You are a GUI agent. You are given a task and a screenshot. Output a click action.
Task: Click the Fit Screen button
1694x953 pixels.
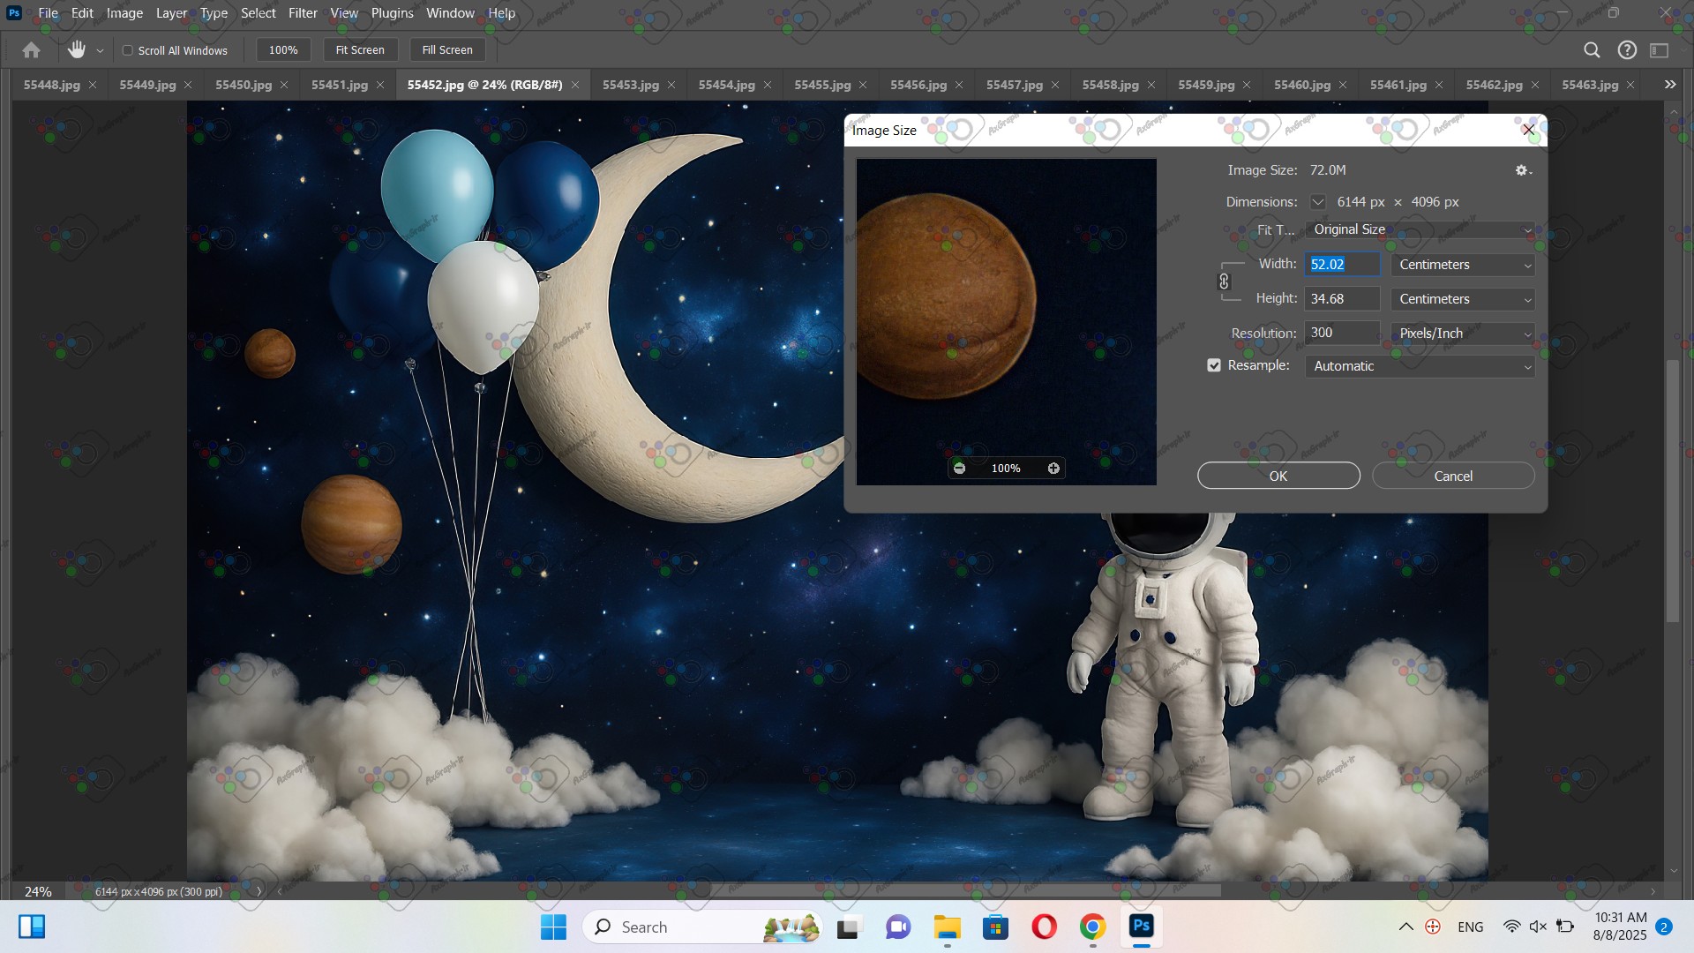[360, 50]
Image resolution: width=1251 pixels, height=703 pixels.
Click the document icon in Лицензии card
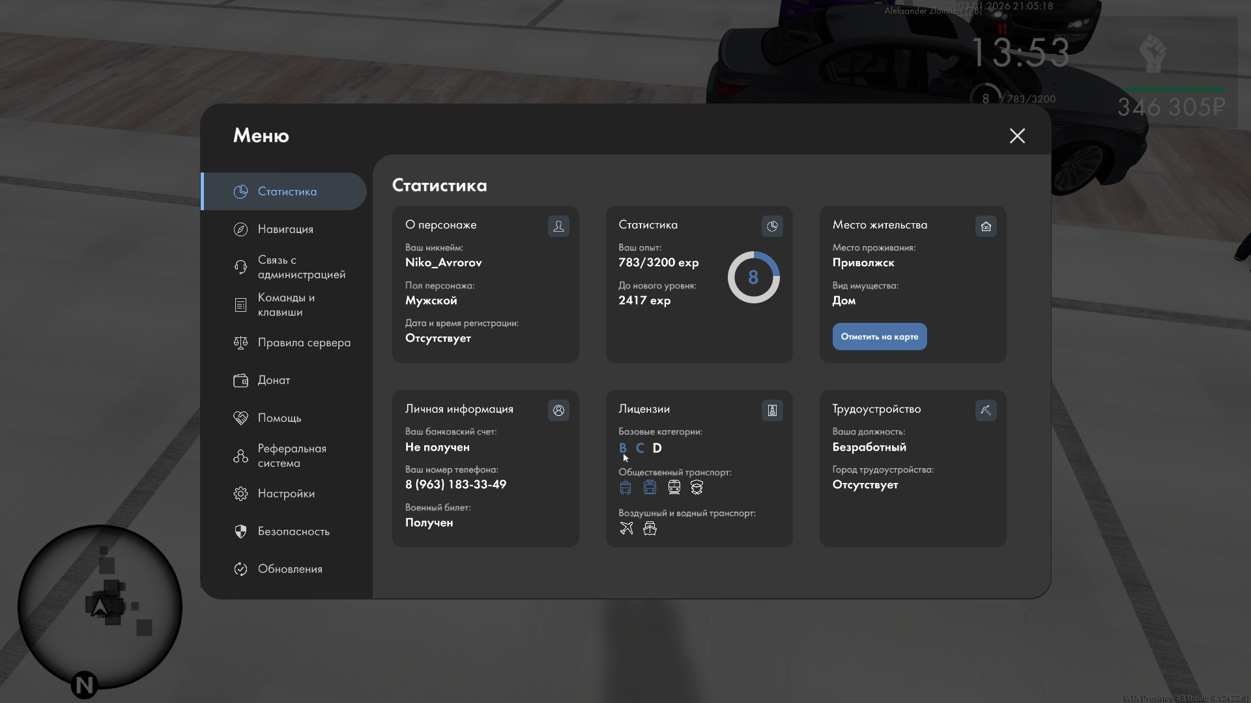click(772, 410)
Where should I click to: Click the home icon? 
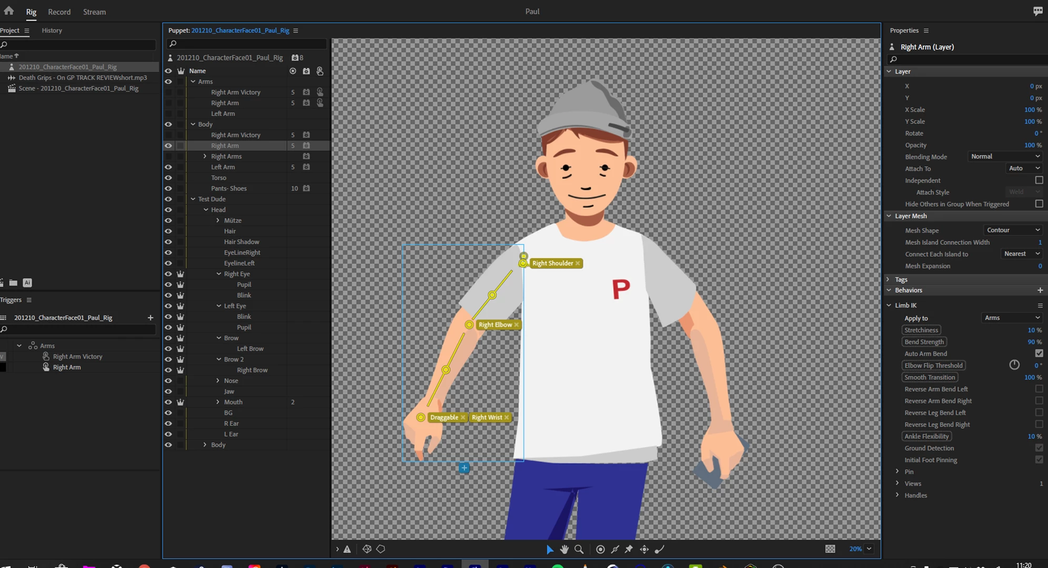click(x=9, y=11)
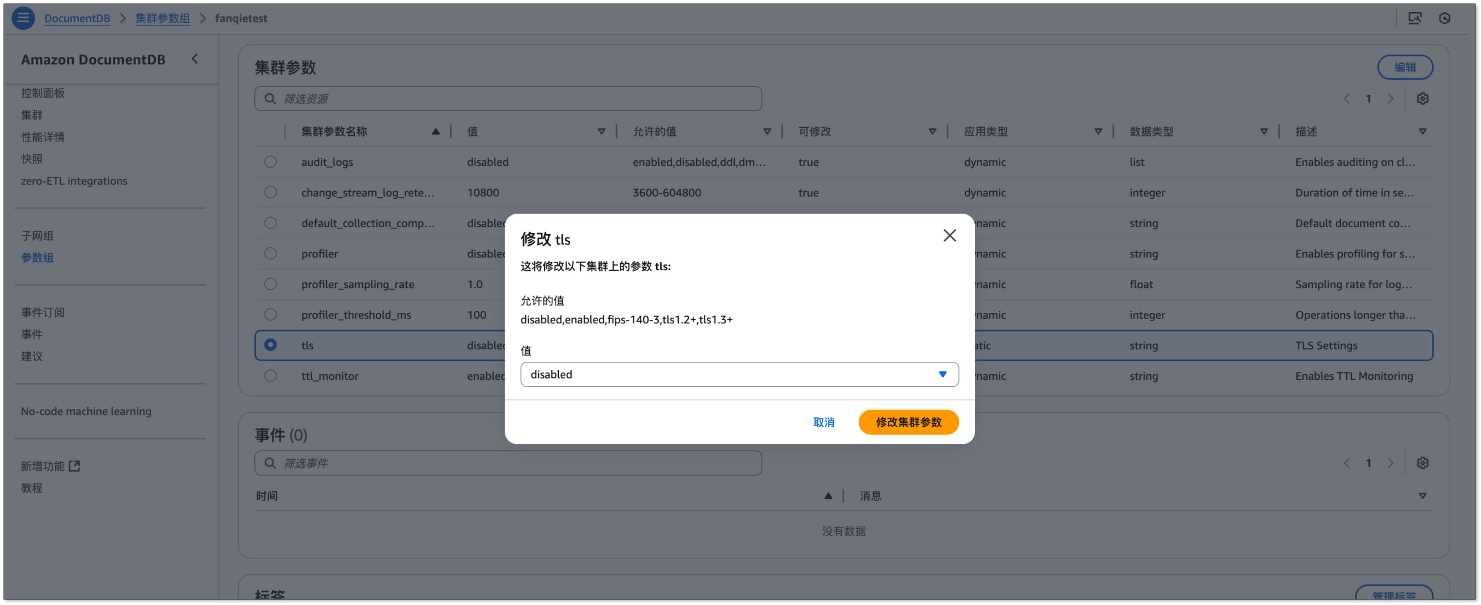Open cluster parameters table settings gear
Viewport: 1481px width, 605px height.
(x=1422, y=98)

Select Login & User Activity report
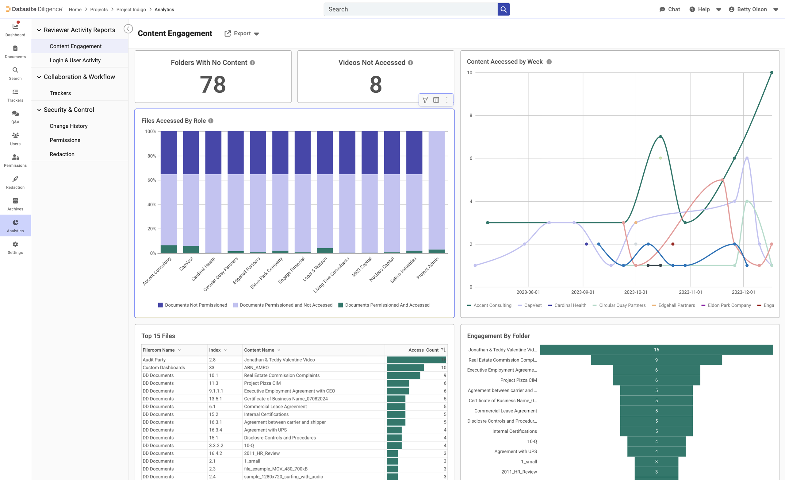75,60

=-=-=-=-=

→ **Work order**
Return the whole listing word for word. Pictures stay out of it.

→ **Solution**
You are a GUI agent. You are given a task and a screenshot. Output a click action.
Task: Click the Fit Screen button
1694x953 pixels.
[360, 50]
Image resolution: width=1251 pixels, height=703 pixels.
Click the document icon in Лицензии card
click(772, 410)
Where should I click to: Click the home icon? 
click(x=9, y=11)
Open cluster parameters table settings gear
Viewport: 1481px width, 605px height.
(x=1422, y=98)

Select Login & User Activity report
75,60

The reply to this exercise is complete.